Whether you set your house plants out last spring, for a summer vacation, or you got carried away with container gardening until pots competed with the cat for every sunny nook of patio space, the cool night temperatures mean it’s time to think about bringing tender plants back indoors. Chances are you have even less sunny nooks inside, so you will have to decide what’s worth keeping and how to care for them.
How Do You Decide Which Tender Plants To Keep?
- Keep only healthy plants. If something has been struggling all summer under the best of conditions, it is not going to improve indoors.

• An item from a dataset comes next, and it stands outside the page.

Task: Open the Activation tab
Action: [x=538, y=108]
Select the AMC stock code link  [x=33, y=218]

- Never bring in a plant with pests or disease. Don’t convince yourself that you’ll quarantine the plant until it’s been treated. Problems spread more quickly among indoor plants than in the garden.

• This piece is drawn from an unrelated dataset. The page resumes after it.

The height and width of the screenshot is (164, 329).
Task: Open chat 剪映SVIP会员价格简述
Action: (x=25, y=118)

- Give dibs to your favorite plants, the ones you’ve been coddling for years, like a bay tree, anything you’ve trained into a standard and sentimental favorites.
- If the plant would look good as a house plant, bring it in and use it as one. Many people have the light to successfully winter geraniums and begonias in full bloom.
- Some tender perennials like a period of dormancy in winter. You can winter over potted lavender androsemary in your garage. If the temperature doesn’t go below 20 degrees F. or above 40 degrees F. they won’t freeze, but will stay dormant. Just don’t let the pots dry out.
- If you have the room, consider bringing in some small pepper or tomato plants. These are actually tropical perennials and given enough light, will continue to produce fruits all winter. Tomatoes need a large pot. You’ll have more success growing a compact, patio variety. Cherry tomatoes and small-fruited peppers like chilies or cherry varieties will fruit easiest and give you a higher yield.
- Be realistic about space and available light. You can always start cuttings. Cuttings take up much less space.
Give your outdoor plants time to acclimate to being house plants. Bring them indoors while the windows are still open. They’ll adjust to the change in temperature and humidity more easily if the change is gradual, rather than waiting until a frost is expected and then bringing the plants into a dry, heated home.